L’InVS lance Esteban, une étude sur la santé et l’environnement

L’InVS lance Esteban, une étude sur la santé et l’environnement

01.04.2014

L’Institut de veille sanitaire (InVS) s’apprête à lancer, le 14 avril prochain, une étude de santé publique de grande ampleur qui portera à la fois sur l’environnement, l’alimentation, l’activité physique et les maladies chroniques. L’étude, baptisée Esteban (Etude de santé sur l’environnement, la biosurveillance, l’activité physique et la nutrition), sera menée auprès d’un échantillon représentatif de la population française composé de 4.000 adultes de 18 à 74 ans et de 1.000 enfants de 6 à 17 ans. Objectif : mesurer l’imprégnation de substances chimiques grâce à des biomarqueurs présents dans le sang, dans les urines et dans les cheveux. Mais aussi faire le point sur l’état de santé de la population française afin de « guider la décision publique en matière de santé » pointe la directrice générale de l’InVS Françoise Weber.

Deux ministères

Sous l’égide de deux ministères - celui de la Santé et celui de l’Environnement - et avec le soutien de l’Institut national de prévention et d’éducation à la santé (Inpes), l’étude de l’InVS sera « une référence qui aura vocation à être répétée tous les sept ans afin de montrer l’évolution de l’état de santé des Français » a affirmé Françoise Weber. En effet, le recueil des échantillons donnera lieu à la « constitution d’une biothèque », ce qui pourrait se révéler très utile dans le futur. « On pourra ainsi déterminer des nouveaux dosages sur des éventuelles substances qu’on ne connaît pas encore », souligne-t-elle. En outre, Esteban permettra aussi d’établir une comparaison internationale, notamment avec les autres pays européens, grâce à des questionnaires standardisés.

Trois volets

Constitué de trois volets (biosurveillance, surveillance nutritionnelle et surveillance des maladies chroniques), Esteban présente plusieurs premières en matière d’étude de santé publique. En effet, pour la première fois, le niveau d’exposition à certains polluants, comme l’imprégnation par bisphénol A, sera mesuré par rapport à la population générale, grâce justement au fait que l’échantillon choisi est représentatif. « Il ne s’agira pas d’une étude pilote sur une population particulière » comme par exemple, les femmes enceintes, ce qui avait été le cas par le passé, souligne Françoise Weber. Seront donc mesurés les niveaux des expositions à plus d’une centaine de substances chimiques présentes dans l’environnement : métaux (cadmium, mercure, arsenic, nickel, antimoine, cobalt, aluminium), cotinine et certains polluants organiques comme les pesticides, perfluorés et polybromés, dioxines, composés organiques volatils… Mais l’étude produira également des valeurs de référence pour déterminer si certaines populations avec des caractéristiques socio-démographiques particulières présentent une surexposition à certains polluants.
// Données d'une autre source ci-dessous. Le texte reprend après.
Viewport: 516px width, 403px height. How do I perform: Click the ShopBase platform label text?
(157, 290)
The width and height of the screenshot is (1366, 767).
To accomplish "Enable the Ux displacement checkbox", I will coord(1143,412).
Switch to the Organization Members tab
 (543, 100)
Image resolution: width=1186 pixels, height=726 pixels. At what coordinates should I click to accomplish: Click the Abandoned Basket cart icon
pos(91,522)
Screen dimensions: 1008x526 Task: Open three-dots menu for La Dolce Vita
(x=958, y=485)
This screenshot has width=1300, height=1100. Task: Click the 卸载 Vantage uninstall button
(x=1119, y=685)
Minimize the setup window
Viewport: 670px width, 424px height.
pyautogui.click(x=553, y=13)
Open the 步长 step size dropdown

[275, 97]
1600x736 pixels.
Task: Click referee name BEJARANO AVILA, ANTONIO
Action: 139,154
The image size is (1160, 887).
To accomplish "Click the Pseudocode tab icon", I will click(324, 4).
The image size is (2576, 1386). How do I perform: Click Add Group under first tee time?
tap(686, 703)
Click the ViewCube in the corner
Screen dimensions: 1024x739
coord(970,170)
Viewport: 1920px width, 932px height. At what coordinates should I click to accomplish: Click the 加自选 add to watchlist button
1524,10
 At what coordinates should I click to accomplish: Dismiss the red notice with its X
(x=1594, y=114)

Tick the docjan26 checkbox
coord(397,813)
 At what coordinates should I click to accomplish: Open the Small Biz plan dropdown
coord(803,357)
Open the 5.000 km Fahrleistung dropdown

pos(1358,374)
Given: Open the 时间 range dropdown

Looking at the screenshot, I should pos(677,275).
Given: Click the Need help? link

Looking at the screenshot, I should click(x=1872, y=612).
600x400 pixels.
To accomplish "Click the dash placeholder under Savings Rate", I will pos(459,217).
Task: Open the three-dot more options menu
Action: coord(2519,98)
Un accéléromêtre pour mesure l’activité physique

Autre première : l’activité physique fera l’objet d’une mesure objective grâce au port, de la part de 1.000 adultes et 500 enfants, d’un accéléromètre, pendant sept jours consécutifs. Enfin, pour la première fois, la prévalence de la BPCO - « maladie fréquente et sous-diagnostiquée » déplore Françoise Weber - en population générale sera estimée de façon objective grâce à la mesure de la fonction respiratoire par spiromètre. De façon plus générale, concernant les pathologies chroniques, Esteban permettra de répondre à la question suivante : quelle proportion de population française souffre d’une pathologie chronique sans le savoir ? Les premiers résultats de l’étude, qui doit s’achever en septembre 2015, seront publiés en 2016. Dès lors, des comparaisons pourront être faites avec les résultats d’une précédente étude, l’Etude nationale nutrition santé (ENNS) de 2006-2007, afin d’orienter les actions de prévention de la part des pouvoirs publics.